Our office counts pollen on a daily basis using an electronic device termed a rotorod. The rotorod spins one of every six minutes over a 24-hour period and collects the pollen on a greased rod’s surface.
Once collected, the rods are stained and the pollen counted by Dr. Callanan or B. Shaddy, L.P.N. The results are published in the Idaho Statesman as a public service. Online pollen counts are now available on this website. The pollen data is vital to the understanding of the area allergens. Without such information, formulating an allergy extract for the allergy patient is guesswork. Each season the pollen pattern changes, as it is weather dependent. The spring tree pollen time is especially variable. The heavy rain in May suppressed the pollen count. Ideal pollen conditions consist of hot, dry, windy weather. The wind disperses high volumes of pollen, resulting in flares of allergy symptoms. These conditions occurred during the final week of May, producing high counts of grass pollen.

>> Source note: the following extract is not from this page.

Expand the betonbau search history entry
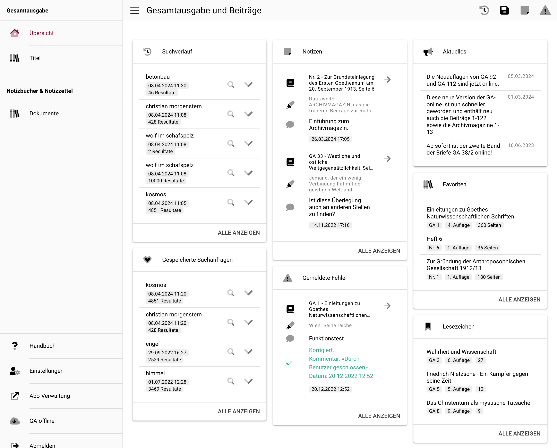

Southwest Idaho has a long growing season. The worst allergic pollens are grass in late May and especially the first two weeks of June to the Fourth of July. Plus, high mountain pastures of Timothy can bloom in July. The sagebrush pollen is comparable to grass as a cause of allergy, causing late summer and fall symptoms. Sagebrush pollen peaks from September 15 to October 15 in Boise. The weed season (Russian thistle, ragweed, etc.) is of moderate importance allergenically in August and early September. As in most areas of medicine or science, allergic information is not static. Even though I have been sampling pollen since 1971 in Southwest Idaho, a new location at Mercy Medical Center North revealed new spring pollens that have significant allergic potential, namely mulberry, an ornamental tree, and rumex, an introduced weed.

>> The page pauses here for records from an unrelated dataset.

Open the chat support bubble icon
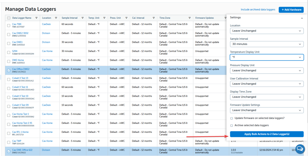300,148
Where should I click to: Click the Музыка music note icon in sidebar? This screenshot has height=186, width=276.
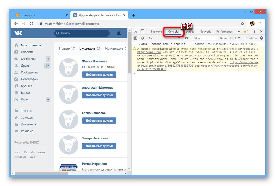17,86
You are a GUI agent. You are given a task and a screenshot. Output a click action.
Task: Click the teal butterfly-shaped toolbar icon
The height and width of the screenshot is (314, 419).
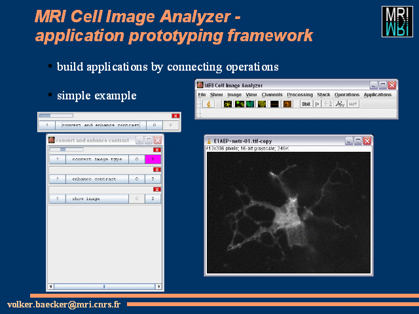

In closing, I should emphasize the importance of integrating a seasonal allergy patient’s symptoms with direct skin testing and a daily area pollen count. This approach, in conjunction with immunotherapy, offers the best prospect of relief for moderate to severe seasonal allergy symptoms.
*An allergist is a physician trained in the general field of internal medicine or pediatrics with a further two years of training in the specialty of allergy. Allergists are also board certified in their general field, as well as the specialty of allergy.